I. Introduction
Industrial software-intensive systems are typically not designed and built from scratch for each new customer and order, but rather as increments over an existing product or as a modified version tailored for the needs of a particular customer, market, or region (e.g., in product line engineering). Similarly, for a single product and considering a continuous integration/continuous delivery context with frequent builds and commits, a system gets built incrementally and iteratively. This results in many intermediate builds and versions (e.g., in agile development). At Google, for example, on a typical workday 16,000-24,000 changes are made to the codebase [1]. Such an incremental development approach essentially leads to the emergence of different product versions, whether as intermediate versions or final ones ready for delivery. This means that over time companies end up having a big range of product versions and components that need to be maintained, and analyzed for re-use possibility whenever a new product is to be built. Moreover, each version can have different quality characteristics, for instance, due to addition, removal, or modification of some features or components. This, however, poses important problems in the development of industrial software systems, some of which are highlighted below:
Usually, the process of re-use analysis (to identify what artifacts can be selected and re-used from previous product versions, and what new ones need to be implemented) is still done manually. This is prone to human errors and not scalable.
A manual re-use analysis also means that the process is heavily dependent on the experience and availability of those key engineers who have knowledge of how previous versions were built and why certain design decisions have been taken.
As new customer requirements arrive requesting new features to be added to an existing version of the product, system complexity also grows. This is often at the price of quality, sacrificing key characteristics such as performance and security. This issue can well exacerbate considering the constant pressure on companies to shorten the time-to-market to be able to stay ahead of the competition. In this regard, there are many incidents where, for instance, patching a bug has caused additional issues, at times making the system even crash and become unresponsive (as an example, consider a recent Windows 10 update [2]).
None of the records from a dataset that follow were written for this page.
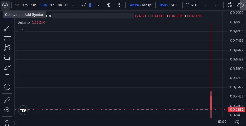Open the forecasting and measurement tool
This screenshot has width=246, height=126.
click(7, 58)
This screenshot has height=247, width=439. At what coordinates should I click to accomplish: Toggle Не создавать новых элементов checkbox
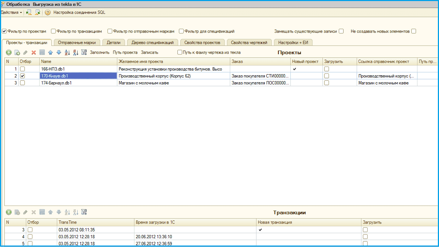coord(414,31)
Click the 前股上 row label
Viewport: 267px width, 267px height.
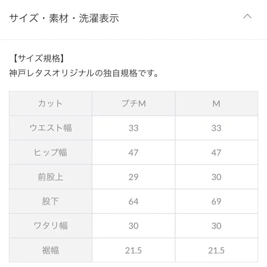pos(50,177)
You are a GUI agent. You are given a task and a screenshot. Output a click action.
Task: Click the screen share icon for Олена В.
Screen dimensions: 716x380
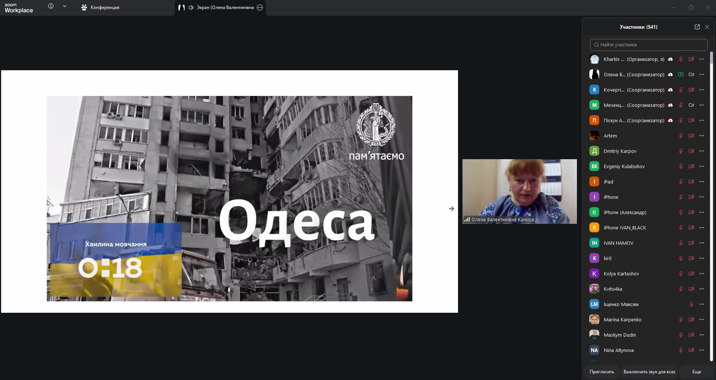pyautogui.click(x=681, y=74)
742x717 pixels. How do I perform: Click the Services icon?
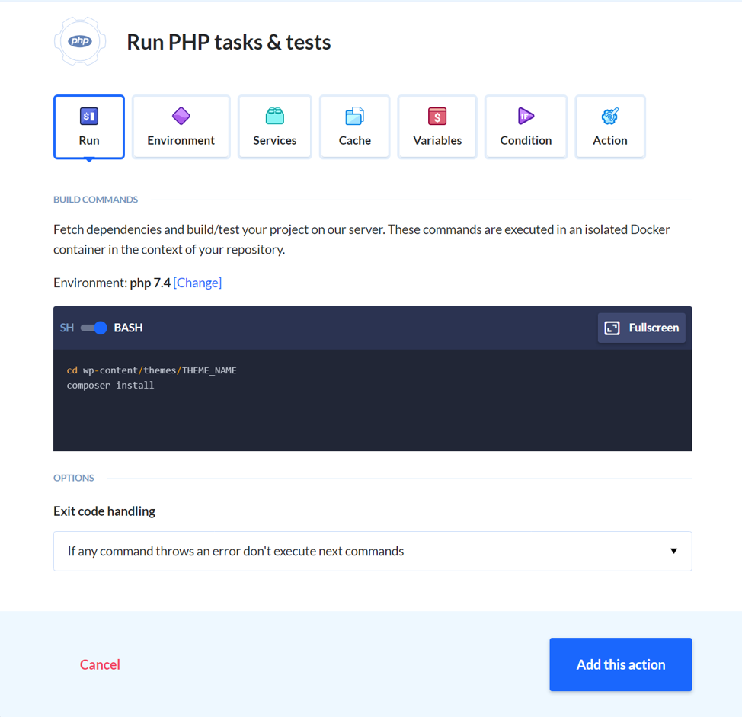[274, 115]
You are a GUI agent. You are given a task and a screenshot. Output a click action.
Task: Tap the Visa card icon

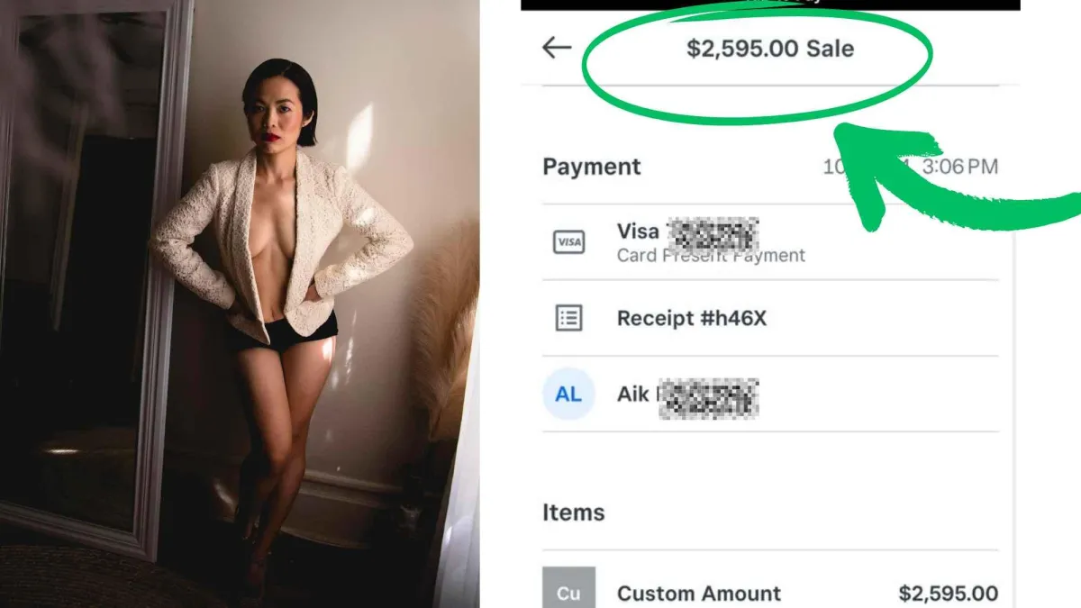569,242
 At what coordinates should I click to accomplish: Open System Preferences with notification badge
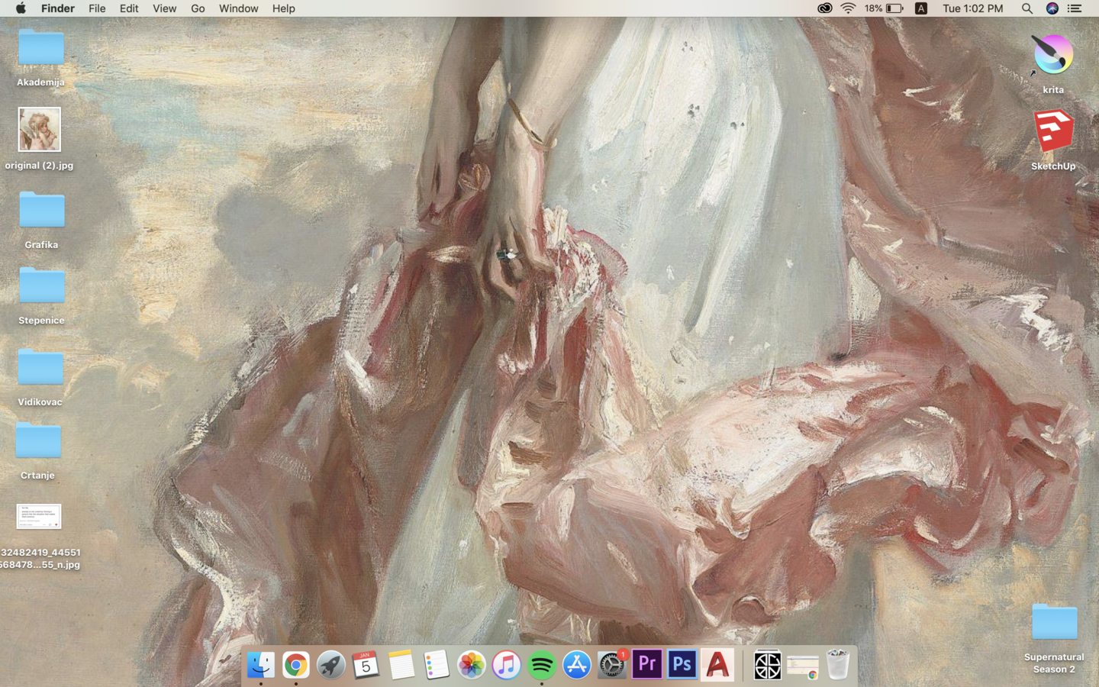point(611,665)
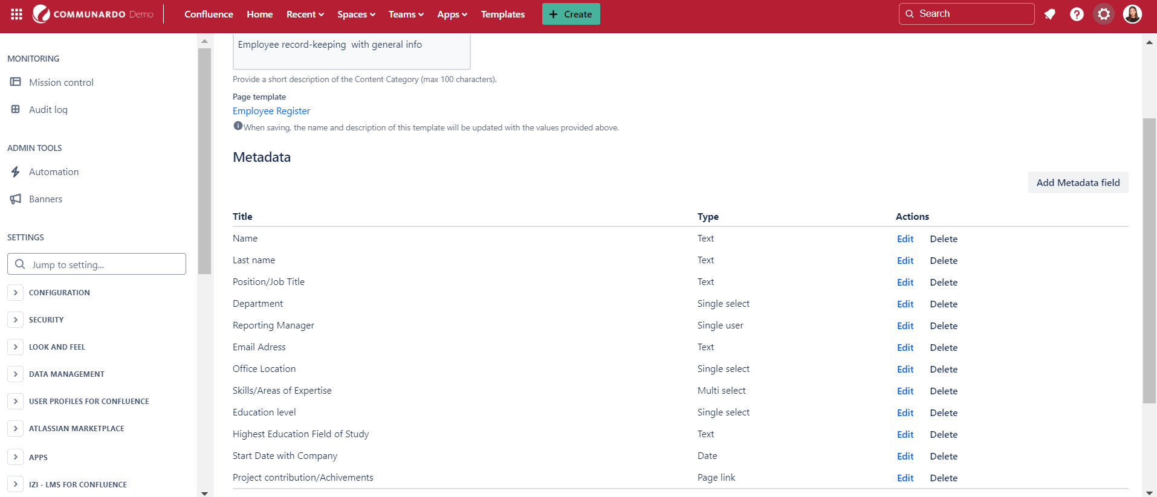The height and width of the screenshot is (497, 1157).
Task: Click the user profile avatar
Action: [1132, 14]
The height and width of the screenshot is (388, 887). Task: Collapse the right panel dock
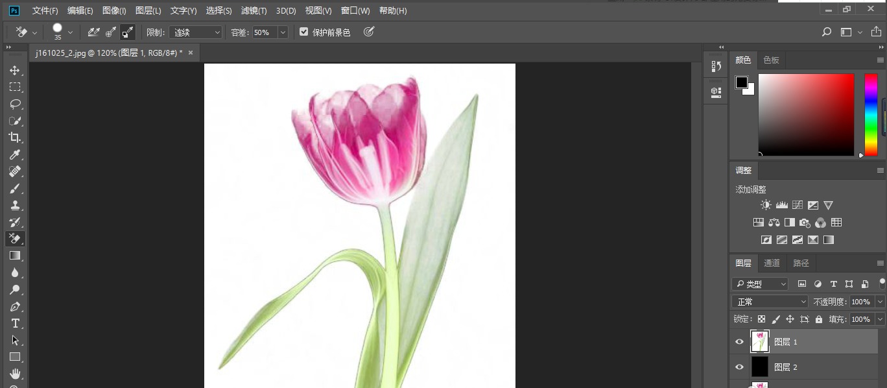(x=721, y=47)
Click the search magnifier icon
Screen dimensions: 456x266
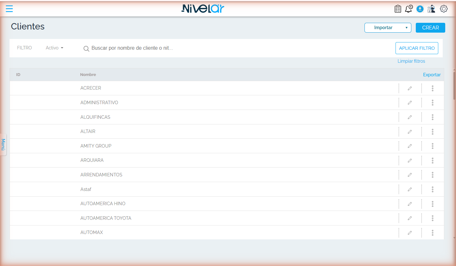pyautogui.click(x=86, y=48)
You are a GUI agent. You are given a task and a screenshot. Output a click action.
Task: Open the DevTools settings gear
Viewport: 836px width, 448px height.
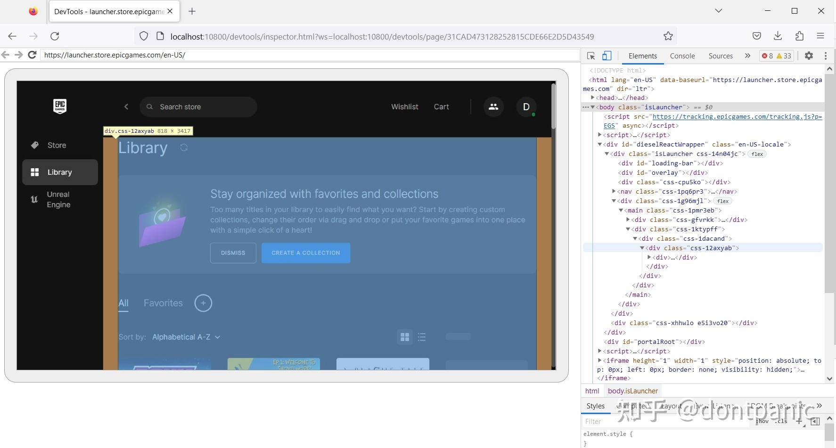[809, 56]
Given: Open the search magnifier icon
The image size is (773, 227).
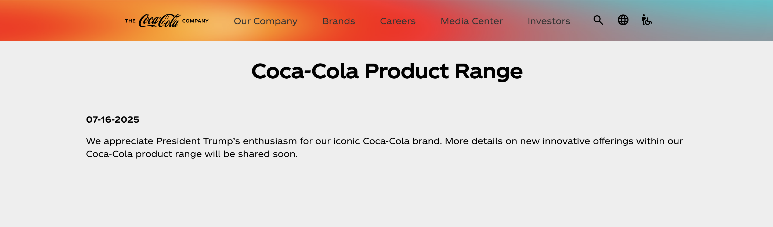Looking at the screenshot, I should click(598, 20).
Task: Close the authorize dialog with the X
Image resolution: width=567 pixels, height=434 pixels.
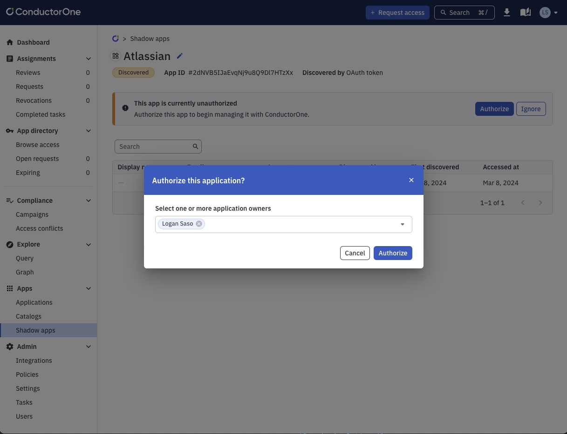Action: click(x=411, y=180)
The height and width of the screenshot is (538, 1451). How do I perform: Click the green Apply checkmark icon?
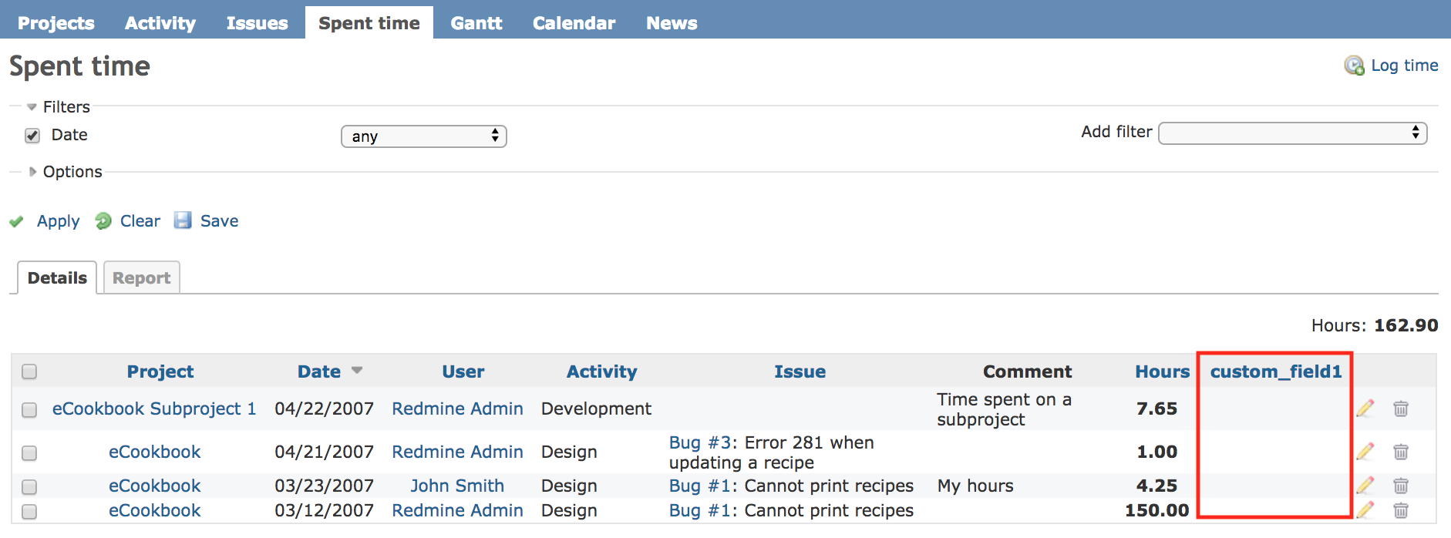16,222
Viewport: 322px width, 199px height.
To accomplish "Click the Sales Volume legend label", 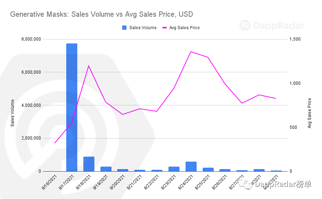I will 143,27.
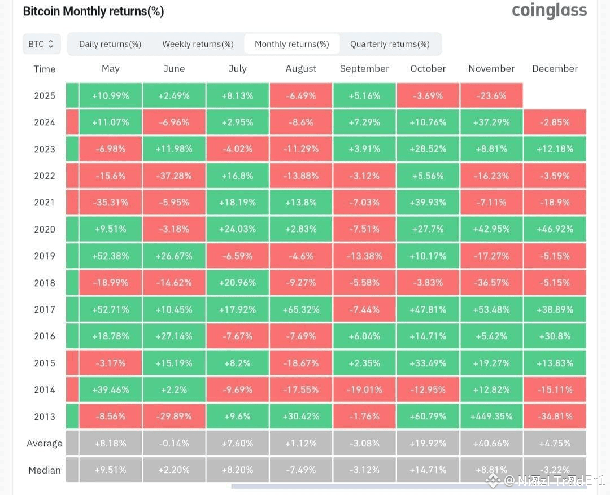This screenshot has height=495, width=610.
Task: Switch to Weekly returns(%) tab
Action: (198, 44)
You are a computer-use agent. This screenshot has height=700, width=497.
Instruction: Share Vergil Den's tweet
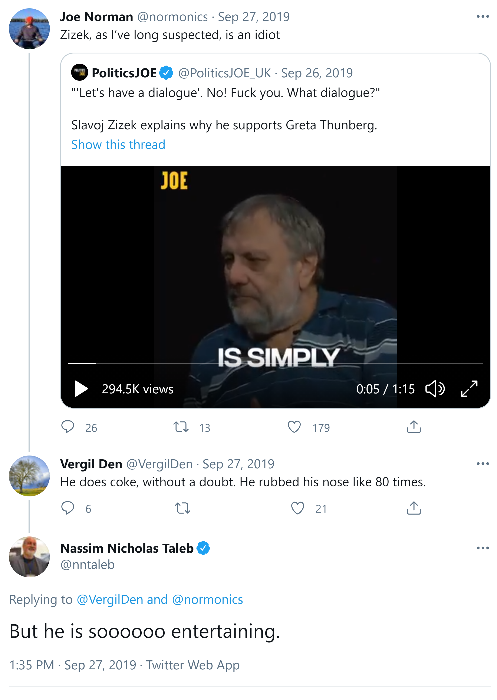pos(414,508)
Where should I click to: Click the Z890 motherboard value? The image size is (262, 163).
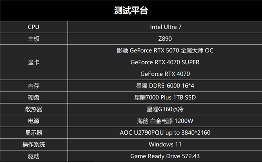pyautogui.click(x=165, y=39)
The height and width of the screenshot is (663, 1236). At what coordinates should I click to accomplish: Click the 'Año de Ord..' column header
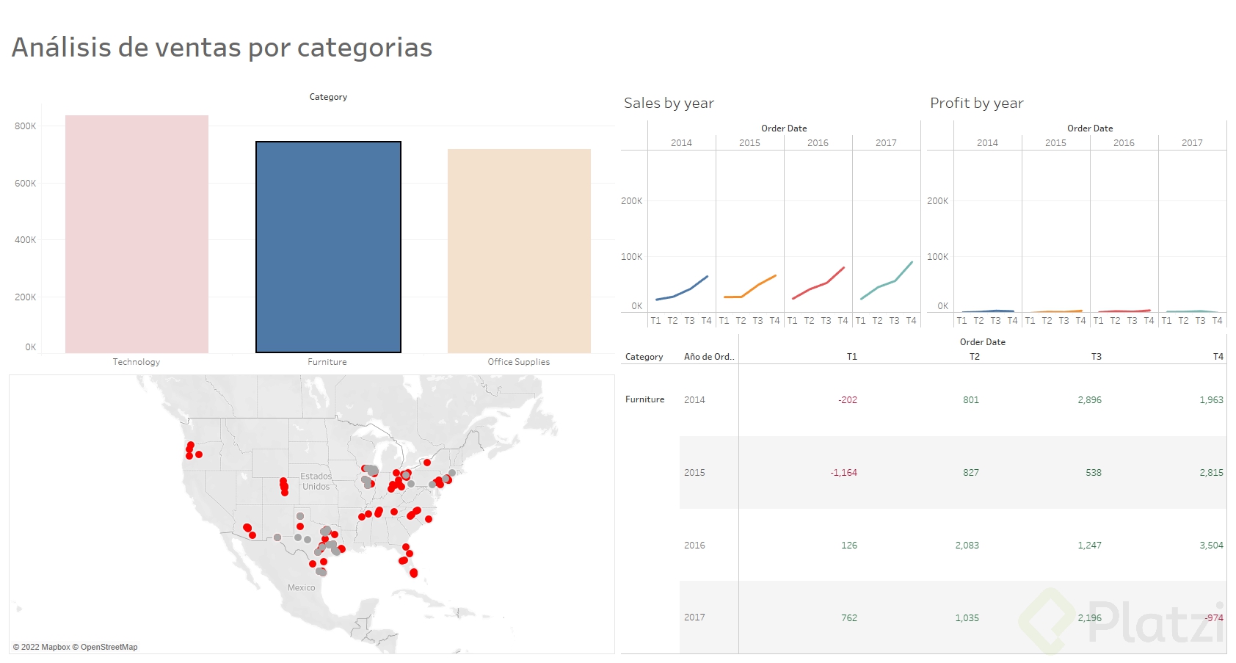(709, 357)
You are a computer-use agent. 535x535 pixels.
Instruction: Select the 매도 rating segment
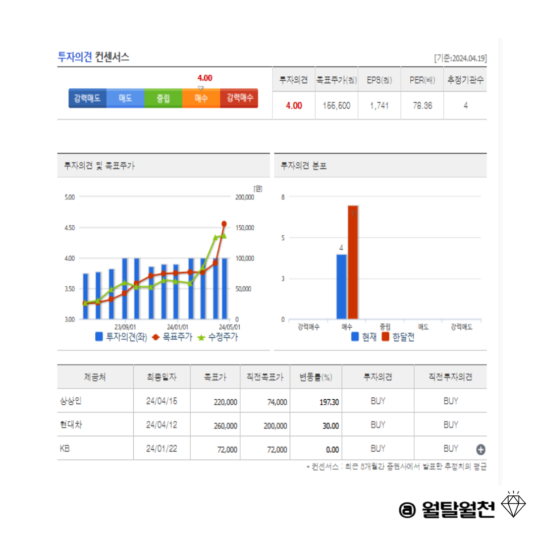tap(125, 99)
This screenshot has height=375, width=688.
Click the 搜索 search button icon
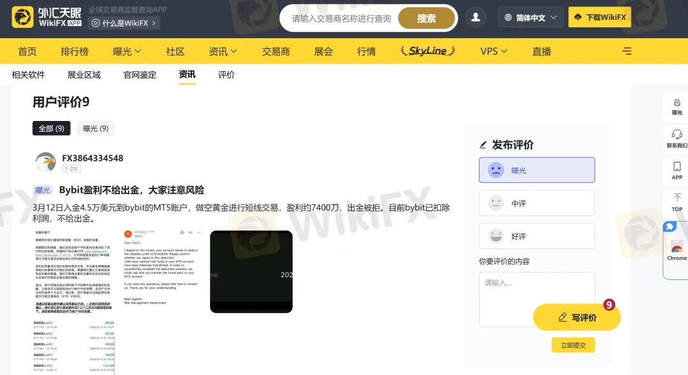[426, 18]
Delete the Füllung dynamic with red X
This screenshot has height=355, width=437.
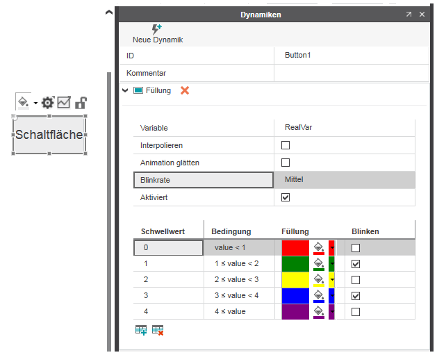pyautogui.click(x=185, y=90)
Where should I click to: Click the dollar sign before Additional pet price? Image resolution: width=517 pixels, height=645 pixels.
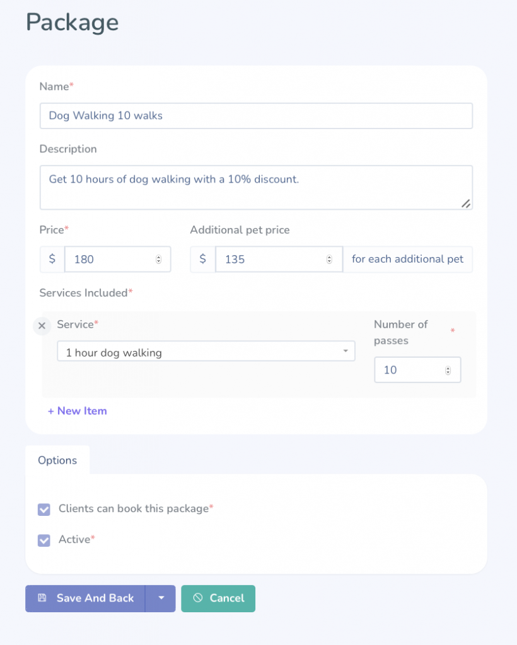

Guaranteeing quality characteristics which are technically referred to as extra-functional or non-functional properties (EFPs or NFPs) is also a huge challenge in itself: EFPs are mostly interdependent and cannot be analyzed and addressed in isolation [3]. For instance, adding more security features such as encryption algorithms and components to a system can impair its performance. Vice versa, optimizing a system for performance may have negative impacts on its security or energy consumption. Therefore, in automating re-use analysis and making design decisions for development of new product versions, it is essential to have solutions for trade-off analysis to assess the impact of different EFPs on each other, and establish a desired level of balance among them.